Wechselunterricht ab Mai auch bei hoher Inzidenz - Es hagelt Kritik

Der Verband niedersächsicher Lehrkräfte hält das Vorgehen für unverantwortlich. Der FDP-Landtagsabgeordnete Björn Försterling spricht von einem "Schlingerkurs".

Der Niedersächsische Kultusminister Grant Hendrik Tonne. Foto: Tanja Bischof
Der Niedersächsische Kultusminister Grant Hendrik Tonne. Foto: Tanja Bischof | Foto: Tanja Bischoff

Region. Kultusminister Grant Hendrik Tonne hat am gestrigen Freitag in Aussicht gestellt, Wechselunterricht an Schulen auch mit einer Inzidenz von über 100 zu ermöglichen. Ein Kurswechsel des Kultusministeriums, das bislang abweichend vom Infektionsschutzgesetz des Bundes an einer Inzidenz von 100 für Schulschließungen festhalten wollte, statt an der vom Bund vorgegebenen Grenze von 165. Kritik an dieser Ankündigung äußerten der Verband niedersächsischer Lehrkräfte (VNL/VDR) und der bildungspolitische Sprecher der FDP-Fraktion im Landtag, Björn Försterling, in einer Pressemitteilung.


Zu der Ankündigung von Kultusminister Grant Hendrik Tonne, bereits ab Mitte Mai Wechselunterricht an allen Schulen zu ermöglichen, erklärt Torsten Neumann, Vorsitzender des Verbandes Niedersächsischer Lehrkräfte VNL/VDR: "Wir halten Kultusminister Grant Hendrik Tonnes Äußerungen zum jetzigen Zeitpunkt für unverantwortlich, für alle Schülerinnen und Schüler bereits ab Mitte Mai Wechselunterricht in Aussicht zu stellen, auch wenn der Inzidenzwert bei über 100 liegt." Selbsttests und Impfangebote für alle an Schulen Tätigen würden für eine erweiterte Schulöffnung nicht ausreichen.

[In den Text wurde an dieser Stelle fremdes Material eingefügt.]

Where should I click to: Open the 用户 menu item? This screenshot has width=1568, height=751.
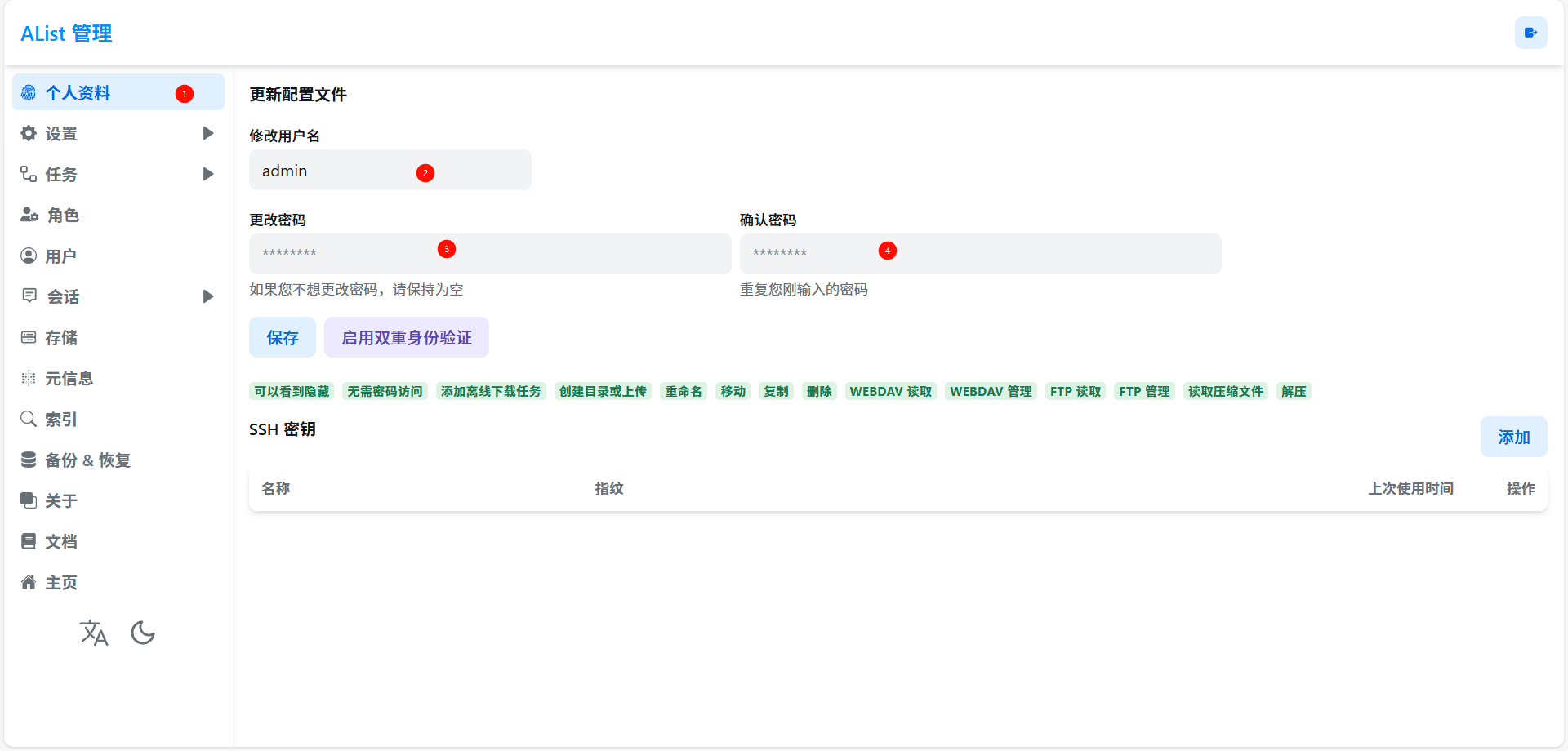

Selbsttests seien, so Neumann, erwiesenermaßen nicht sicher, sie seien daher nur bedingt als Schutz anzusehen, erst recht, wenn sie nur zweimal die Woche erfolgen und bei Abschlussprüfungen ausgesetzt werden: "Impfangebote sind – wie der Begriff es auch sagt – Angebote, noch längst keine durchgeführten Impfungen. Impfankündigungen sind beruhigend, aber es müs- sen dann auch erst Taten, sprich: Impfungen, folgen."

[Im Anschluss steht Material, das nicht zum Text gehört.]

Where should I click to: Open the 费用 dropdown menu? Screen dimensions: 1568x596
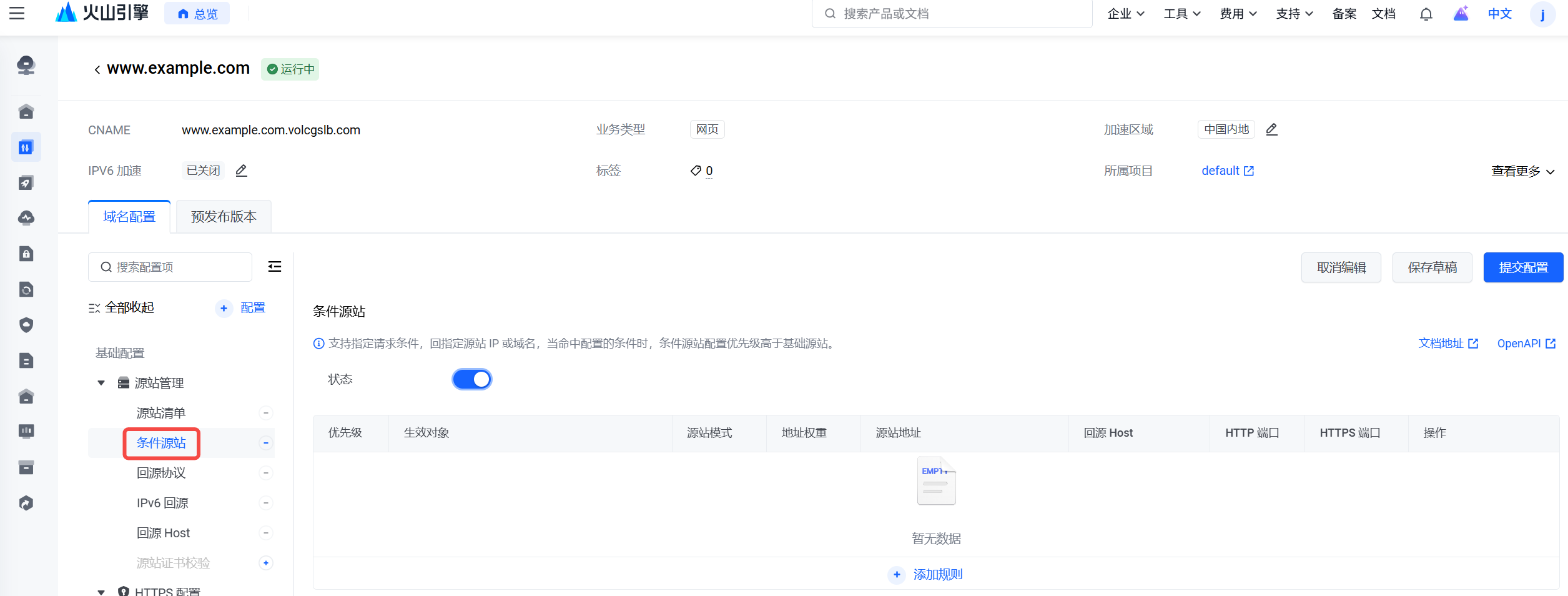click(1238, 14)
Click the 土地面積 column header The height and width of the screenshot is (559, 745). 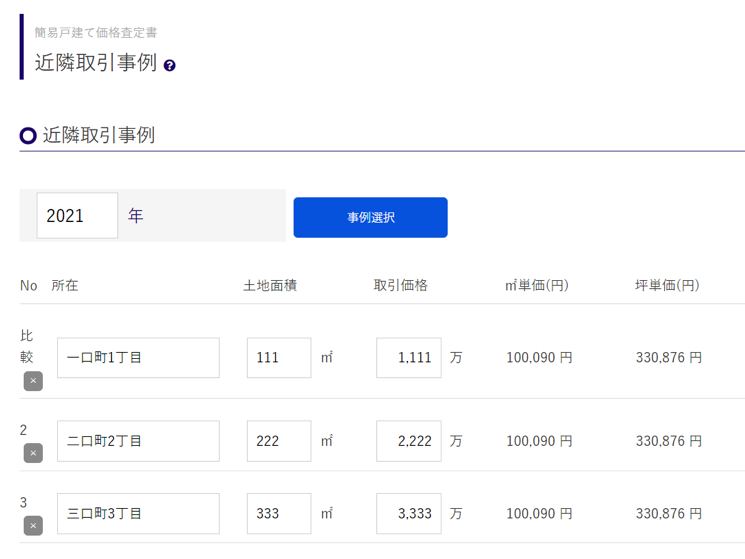(x=270, y=286)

Rekordniveau bei jungen Corona-Betroffenen


Außerdem müssten auch die neuesten Erkenntnisse zur Infektionslage von Kindern und Jugendlichen berücksichtigt werden. Nach Angaben des Robert Koch-Instituts sind die Inzidenzwerte für Kita-Kinder und Schüler auf ein Rekordniveau geklettert. Grundschüler liegen demnach bei einem Inzidenzwert von 185, Zehn- bis 14-Jährige bei 205 und Jugendliche (15 bis 19) bei 271. "Hinzu kommt noch die verstärkte Aus- breitung aggressiverer Corona-Mutationen", fügt Neumann hinzu und erklärt: "Wir können nur davor warnen, unsere Schulen voreilig öffnen zu wollen, auch wenn wir alle unsere Schülerinnen und Schüler lieber im Präsenzunterricht sehen würden. Es geht nicht nur um die Gesundheit der Lehrkräfte und der an Schule Tätigen, sondern auch um die Gesundheit der Kinder und deren Familien." Es fehle stattdessen an Überlegungen, wie der bislang ausgefallene Unterricht kompensiert werden könne.

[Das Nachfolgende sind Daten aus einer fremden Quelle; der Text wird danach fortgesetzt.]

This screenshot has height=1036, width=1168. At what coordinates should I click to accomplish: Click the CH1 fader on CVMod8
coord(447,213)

"Nicht nachvollziehbarer Schlingerkurs"



Björn Försterling, FDP-Landtagsabgeordneter aus Wolfenbüttel.
Björn Försterling, FDP-Landtagsabgeordneter aus Wolfenbüttel. Foto: regionalHeute.de



„Mit dem Kurswechsel der Landesregierung zur Öffnung der Schulen innerhalb weniger Stunden setzt sie ihren nicht mehr nachvollziehbaren Schlingerkurs in der Corona-Politik fort", meint der FDP-Landtagsabgeordnete Björn Försterling aus Wolfenbüttel. Er ist bildungspolitscher Sprecher der FDP-Landtagsfraktion. "Das belegt", so Försterling, "dass man die Lage in den Schulen überhaupt nicht mehr im Griff hat. Mit dem Eingeständnis, dass Meldeketten und Testungen noch nicht einwandfrei funktionieren, dokumentiert der Kultusminister sein Versagen und seine Untätigkeit der letzten Wochen." Es sei aus Sicht von Försterling richtig, Schulen zu öffnen, "aber mit entsprechender Sicherheit, täglichen Tests und geteilten Lerngruppen, so wie wir es schon seit Monaten fordern. Das muss der Minister garantieren und darf nicht die Schüler, Lehrer und Eltern mit ihren Sorgen und Ängsten um einen sicheren Schulbetrieb alleine lassen."